Selected extract ::

[Start of Attachment]

I have a piece in Slate today about the classification of personality disorders in the new DSM, and the NRC graduate school rankings. OK, they don’t really let me mention finite metric spaces in Slate. But that’s what’s going on behind the lines, and it’s a problem I’ve been wrestling with. Let’s say you have a finite metric space M; that is, a finite set of points with assigned distances between them. Now there’s a whole world of algorithms (multidimensional scaling and its many cousins) to embed M in a Euclidean space of some reasonably small dimension without messing up the metric too much. And there’s a whole world of heirarchical clustering algorithms that embed M in the set of leaves of a tree.
But I don’t really know a principled way to decide which one of these things to do.
Stuff there wasn’t room for in the piece — I should have mentioned Ian Hacking’s book Mad Travelers, which gives a very rich humanistic account of the process by which categories of mental illness are generated. And when I talked about the difficulty of crushing a finite metric down to one dimension, I should have linked to Cosma Shalizi’s “g, a statistical myth”
I’d be interested in seeing Leland Wilkinson’s analysis of the NRC data. Is it available anywhere? I can’t find it on his webpage and a quick google search doesn’t turn it up.

[End of Attachment]

Aim of the task :: Rewrite the post on finite metric spaces starting with "But I don’t" and going on through "turn it up.", changing "webpage" to "website".

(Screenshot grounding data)
[Start of Attachment]

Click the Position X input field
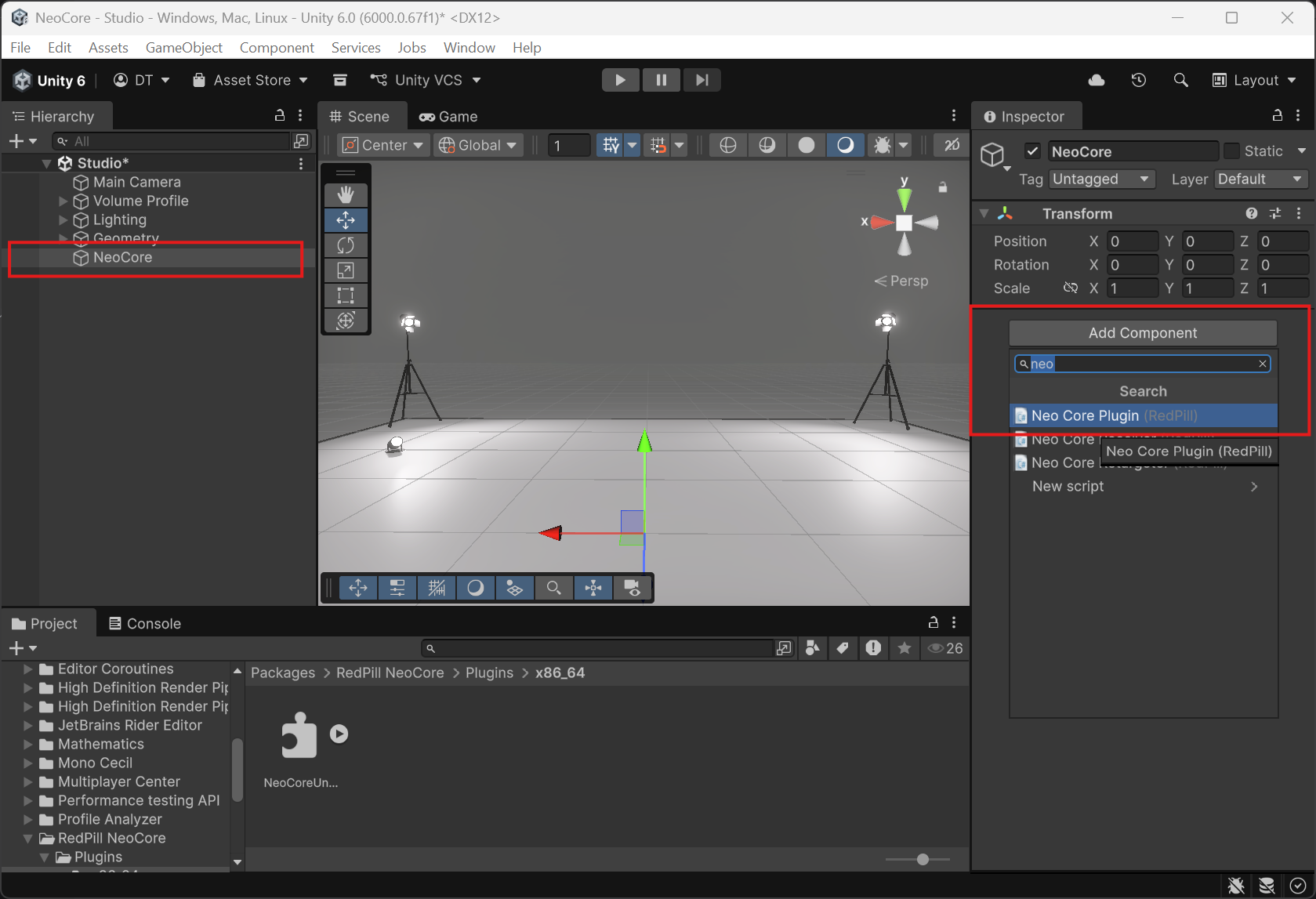The image size is (1316, 899). 1132,241
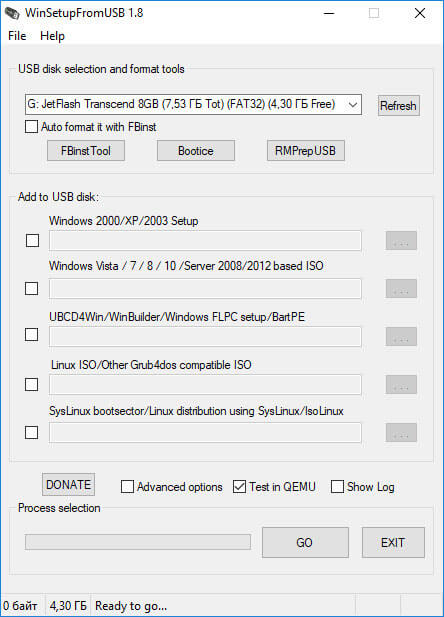
Task: Open the Help menu
Action: (52, 36)
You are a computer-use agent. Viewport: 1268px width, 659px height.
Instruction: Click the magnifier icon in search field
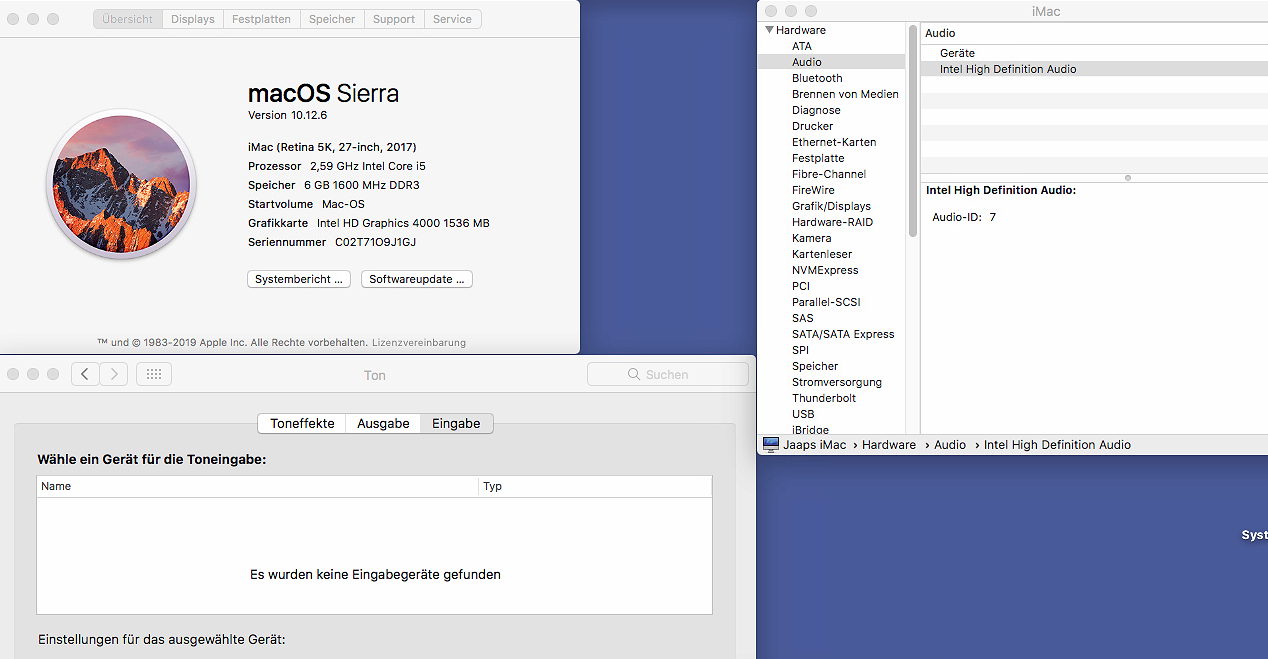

[End of Attachment]

Solution for this problem ::
But I don’t really know a principled way to decide which one of these things to do.
Stuff there wasn’t room for in the piece — I should have mentioned Ian Hacking’s book Mad Travelers, which gives a very rich humanistic account of the process by which categories of mental illness are generated. And when I talked about the difficulty of crushing a finite metric down to one dimension, I should have linked to Cosma Shalizi’s “g, a statistical myth”
I’d be interested in seeing Leland Wilkinson’s analysis of the NRC data. Is it available anywhere? I can’t find it on his website and a quick google search doesn’t turn it up.